KB43637 - Users unable to authenticate to VPN with LDAP authentication

This article describes an issue where users are unable to authenticate with their Windows credentials to an LDAP authentication server instance configured on the PCS device.

Users type their username/password to login with Pulse client or via Web browser to the PCS device but the authentication process takes a long time and eventually fails.  With the Pulse client the connection remains at "connecting" for several seconds then user gets an error that authentication has failed and to try again.  When user attempts to login in, the same problem occurs.

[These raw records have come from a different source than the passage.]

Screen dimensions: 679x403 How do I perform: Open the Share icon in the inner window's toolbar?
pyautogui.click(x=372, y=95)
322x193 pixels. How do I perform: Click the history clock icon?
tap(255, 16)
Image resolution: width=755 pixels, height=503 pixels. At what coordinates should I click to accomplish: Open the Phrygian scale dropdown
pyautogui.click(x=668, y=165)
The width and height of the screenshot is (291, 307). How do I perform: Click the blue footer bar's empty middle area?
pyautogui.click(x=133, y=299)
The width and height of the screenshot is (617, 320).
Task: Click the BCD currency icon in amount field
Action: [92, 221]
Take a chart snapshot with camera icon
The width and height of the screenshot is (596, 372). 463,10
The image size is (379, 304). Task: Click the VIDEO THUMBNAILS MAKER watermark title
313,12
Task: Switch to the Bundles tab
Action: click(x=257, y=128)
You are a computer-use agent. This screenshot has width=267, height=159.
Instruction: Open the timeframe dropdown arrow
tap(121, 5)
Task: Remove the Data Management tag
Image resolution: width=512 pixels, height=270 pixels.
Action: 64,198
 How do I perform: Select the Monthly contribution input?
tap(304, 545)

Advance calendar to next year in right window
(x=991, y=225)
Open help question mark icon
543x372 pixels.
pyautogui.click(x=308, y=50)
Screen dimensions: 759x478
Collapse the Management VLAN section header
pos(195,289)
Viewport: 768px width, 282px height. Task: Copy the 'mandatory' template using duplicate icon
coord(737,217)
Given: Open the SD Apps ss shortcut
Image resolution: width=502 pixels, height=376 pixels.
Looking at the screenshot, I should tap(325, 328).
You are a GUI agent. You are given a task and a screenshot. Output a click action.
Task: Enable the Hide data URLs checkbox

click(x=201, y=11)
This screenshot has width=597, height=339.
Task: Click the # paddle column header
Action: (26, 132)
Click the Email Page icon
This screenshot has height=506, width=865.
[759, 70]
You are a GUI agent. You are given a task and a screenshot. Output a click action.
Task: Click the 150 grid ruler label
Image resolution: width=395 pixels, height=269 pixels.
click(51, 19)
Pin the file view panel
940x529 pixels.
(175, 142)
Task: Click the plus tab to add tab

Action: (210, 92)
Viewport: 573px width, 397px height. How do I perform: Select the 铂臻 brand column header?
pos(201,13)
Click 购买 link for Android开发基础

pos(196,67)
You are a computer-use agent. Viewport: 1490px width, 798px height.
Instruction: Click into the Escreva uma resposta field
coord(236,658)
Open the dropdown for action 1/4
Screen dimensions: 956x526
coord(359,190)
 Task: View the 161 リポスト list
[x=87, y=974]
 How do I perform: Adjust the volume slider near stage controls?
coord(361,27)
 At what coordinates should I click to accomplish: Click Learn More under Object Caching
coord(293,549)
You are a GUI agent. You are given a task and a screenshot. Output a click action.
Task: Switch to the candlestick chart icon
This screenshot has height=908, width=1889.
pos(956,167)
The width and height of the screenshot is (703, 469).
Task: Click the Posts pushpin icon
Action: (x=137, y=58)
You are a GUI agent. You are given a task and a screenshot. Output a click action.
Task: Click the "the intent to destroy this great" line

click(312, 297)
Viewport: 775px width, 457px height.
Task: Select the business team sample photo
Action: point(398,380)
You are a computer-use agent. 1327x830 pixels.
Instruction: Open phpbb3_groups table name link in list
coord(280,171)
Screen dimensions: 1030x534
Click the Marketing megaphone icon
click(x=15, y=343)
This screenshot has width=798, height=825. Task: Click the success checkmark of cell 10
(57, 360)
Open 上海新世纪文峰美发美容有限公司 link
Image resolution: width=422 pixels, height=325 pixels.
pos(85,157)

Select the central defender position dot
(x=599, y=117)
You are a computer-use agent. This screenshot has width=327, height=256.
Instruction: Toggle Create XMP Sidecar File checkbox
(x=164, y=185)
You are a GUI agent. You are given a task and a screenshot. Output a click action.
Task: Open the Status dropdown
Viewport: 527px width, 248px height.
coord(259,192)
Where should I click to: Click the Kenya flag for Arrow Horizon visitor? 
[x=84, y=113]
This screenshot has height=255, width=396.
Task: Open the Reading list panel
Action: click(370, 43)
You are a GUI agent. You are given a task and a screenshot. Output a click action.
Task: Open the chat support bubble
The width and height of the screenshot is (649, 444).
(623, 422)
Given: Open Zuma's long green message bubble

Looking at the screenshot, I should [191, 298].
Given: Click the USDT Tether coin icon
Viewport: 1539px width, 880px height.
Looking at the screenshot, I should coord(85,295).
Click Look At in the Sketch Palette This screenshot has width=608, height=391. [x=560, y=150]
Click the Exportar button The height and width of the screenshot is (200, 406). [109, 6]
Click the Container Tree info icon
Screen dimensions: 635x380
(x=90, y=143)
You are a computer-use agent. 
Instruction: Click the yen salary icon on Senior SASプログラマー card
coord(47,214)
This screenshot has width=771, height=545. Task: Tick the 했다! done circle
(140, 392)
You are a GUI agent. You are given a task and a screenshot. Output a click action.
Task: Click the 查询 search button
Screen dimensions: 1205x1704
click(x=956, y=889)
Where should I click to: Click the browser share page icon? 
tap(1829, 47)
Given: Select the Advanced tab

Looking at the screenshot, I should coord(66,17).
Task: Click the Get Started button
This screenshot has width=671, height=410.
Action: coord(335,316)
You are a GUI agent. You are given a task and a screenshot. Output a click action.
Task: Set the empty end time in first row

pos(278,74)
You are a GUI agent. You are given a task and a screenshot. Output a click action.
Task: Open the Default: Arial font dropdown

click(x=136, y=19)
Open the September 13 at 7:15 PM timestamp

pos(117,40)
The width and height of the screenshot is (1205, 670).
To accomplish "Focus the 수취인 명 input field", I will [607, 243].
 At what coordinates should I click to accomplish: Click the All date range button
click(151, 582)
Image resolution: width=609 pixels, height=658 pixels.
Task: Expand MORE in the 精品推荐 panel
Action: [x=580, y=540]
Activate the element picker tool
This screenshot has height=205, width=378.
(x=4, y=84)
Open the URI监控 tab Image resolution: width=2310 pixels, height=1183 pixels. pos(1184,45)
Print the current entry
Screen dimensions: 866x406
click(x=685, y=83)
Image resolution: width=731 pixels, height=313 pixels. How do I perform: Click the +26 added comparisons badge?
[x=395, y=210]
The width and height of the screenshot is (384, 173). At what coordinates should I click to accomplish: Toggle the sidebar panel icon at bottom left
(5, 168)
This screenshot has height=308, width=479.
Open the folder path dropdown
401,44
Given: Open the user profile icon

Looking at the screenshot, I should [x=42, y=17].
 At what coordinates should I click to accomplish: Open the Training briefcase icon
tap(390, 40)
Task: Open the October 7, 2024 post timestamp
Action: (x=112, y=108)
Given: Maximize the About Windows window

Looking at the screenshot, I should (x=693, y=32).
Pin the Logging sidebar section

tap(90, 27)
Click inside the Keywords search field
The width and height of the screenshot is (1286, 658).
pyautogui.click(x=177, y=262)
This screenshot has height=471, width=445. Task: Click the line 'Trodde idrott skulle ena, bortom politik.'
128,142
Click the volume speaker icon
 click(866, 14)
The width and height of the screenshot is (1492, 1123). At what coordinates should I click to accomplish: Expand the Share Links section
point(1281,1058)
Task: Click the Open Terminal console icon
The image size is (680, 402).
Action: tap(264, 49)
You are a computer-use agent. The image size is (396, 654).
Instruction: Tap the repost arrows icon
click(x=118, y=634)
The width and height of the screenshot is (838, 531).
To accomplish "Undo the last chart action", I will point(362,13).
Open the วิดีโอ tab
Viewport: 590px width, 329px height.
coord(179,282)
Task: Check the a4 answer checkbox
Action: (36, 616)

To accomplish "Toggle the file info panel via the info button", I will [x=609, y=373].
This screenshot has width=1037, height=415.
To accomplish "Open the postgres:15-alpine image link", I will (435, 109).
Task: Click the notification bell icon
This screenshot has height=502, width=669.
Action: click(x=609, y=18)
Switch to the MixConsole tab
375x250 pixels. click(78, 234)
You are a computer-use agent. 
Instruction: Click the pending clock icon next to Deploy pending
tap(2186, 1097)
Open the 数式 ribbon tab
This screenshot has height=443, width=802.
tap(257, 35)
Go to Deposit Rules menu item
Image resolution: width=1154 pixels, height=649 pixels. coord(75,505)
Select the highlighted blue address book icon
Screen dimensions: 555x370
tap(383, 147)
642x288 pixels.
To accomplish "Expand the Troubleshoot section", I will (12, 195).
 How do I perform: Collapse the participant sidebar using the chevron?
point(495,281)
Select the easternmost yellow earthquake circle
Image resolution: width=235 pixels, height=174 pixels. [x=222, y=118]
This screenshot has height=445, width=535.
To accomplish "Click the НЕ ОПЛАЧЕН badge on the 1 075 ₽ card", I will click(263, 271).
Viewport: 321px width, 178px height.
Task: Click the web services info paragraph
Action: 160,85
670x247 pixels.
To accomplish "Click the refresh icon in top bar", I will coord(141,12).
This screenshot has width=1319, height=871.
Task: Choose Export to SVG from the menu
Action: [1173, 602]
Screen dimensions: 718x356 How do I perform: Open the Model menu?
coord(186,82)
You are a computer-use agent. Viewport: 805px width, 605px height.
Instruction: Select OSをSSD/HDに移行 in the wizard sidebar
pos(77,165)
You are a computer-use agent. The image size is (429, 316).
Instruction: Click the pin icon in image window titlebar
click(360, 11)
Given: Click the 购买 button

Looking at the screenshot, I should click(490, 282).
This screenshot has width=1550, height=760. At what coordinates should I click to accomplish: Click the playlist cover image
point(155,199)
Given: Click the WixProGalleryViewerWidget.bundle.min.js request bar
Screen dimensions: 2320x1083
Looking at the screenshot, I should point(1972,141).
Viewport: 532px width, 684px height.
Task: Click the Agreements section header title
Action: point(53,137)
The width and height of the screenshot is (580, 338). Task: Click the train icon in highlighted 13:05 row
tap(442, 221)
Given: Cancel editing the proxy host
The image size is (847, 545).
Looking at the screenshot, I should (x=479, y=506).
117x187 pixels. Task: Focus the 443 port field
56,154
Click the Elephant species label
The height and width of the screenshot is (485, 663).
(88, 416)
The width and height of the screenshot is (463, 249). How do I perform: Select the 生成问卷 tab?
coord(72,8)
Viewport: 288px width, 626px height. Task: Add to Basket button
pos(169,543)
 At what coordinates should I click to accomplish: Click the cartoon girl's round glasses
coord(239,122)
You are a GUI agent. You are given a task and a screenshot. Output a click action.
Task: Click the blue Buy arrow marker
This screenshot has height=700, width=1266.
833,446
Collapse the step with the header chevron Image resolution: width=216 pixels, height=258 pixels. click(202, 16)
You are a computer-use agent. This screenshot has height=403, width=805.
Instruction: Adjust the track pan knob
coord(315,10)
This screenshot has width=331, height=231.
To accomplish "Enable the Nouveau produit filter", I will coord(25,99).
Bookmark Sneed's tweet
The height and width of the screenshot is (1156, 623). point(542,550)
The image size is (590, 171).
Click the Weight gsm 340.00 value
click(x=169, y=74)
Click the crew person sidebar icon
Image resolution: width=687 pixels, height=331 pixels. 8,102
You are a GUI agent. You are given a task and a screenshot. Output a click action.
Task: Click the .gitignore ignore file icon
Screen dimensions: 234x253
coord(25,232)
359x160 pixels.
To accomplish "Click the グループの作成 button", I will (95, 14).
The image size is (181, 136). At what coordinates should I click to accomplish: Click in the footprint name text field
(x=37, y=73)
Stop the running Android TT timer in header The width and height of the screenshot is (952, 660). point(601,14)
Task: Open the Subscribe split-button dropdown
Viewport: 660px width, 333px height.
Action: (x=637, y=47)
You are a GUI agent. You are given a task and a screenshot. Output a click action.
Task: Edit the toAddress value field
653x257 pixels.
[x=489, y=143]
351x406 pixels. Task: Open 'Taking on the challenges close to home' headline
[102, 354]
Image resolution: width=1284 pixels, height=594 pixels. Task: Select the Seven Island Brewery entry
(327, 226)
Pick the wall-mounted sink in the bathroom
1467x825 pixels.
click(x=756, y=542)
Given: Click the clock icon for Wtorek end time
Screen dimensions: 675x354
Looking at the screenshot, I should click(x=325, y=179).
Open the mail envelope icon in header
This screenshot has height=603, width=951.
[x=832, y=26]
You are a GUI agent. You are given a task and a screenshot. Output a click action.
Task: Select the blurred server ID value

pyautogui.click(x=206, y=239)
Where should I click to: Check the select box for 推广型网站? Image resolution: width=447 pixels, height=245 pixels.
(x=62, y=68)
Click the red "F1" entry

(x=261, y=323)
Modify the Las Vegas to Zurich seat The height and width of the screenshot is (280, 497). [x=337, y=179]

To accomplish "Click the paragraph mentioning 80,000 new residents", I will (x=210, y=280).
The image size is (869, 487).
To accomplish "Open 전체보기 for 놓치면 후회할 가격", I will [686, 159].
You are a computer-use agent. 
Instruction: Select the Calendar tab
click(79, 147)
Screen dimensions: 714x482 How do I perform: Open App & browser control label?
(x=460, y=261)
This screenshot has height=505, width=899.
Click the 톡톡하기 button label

On the PCS server, the PCS admin may notice increased usage of CPU processes and memory during heavy usage periods.

This issue can occur under the following conditions:

• The AD structure has several nested group directories.
• The LDAP server instance on the PCS device is configured to search all nested groups.
• The LDAP server instance is configured without the "Reverse Group Lookup" option enabled.
• The LDAP authentication realm is configured to map the user to roles based on their group membership. 

In the above configuration scenario, when a user signs in that belongs to a nested group, the default query performed by the PCS device checks every group to determine which groups the user is a member of.  This can cause performance issues and authentication failures under heavy load.

To resolve this issue go the LDAP authentication server instance on the PCS device and under Determining group membership options, enable Reverse group search as per the screenshow below:



By enabling the Reverse group search option the PCS device will query the AD catalog by checking the groups that the user is a member of, instead of querying every group for the user.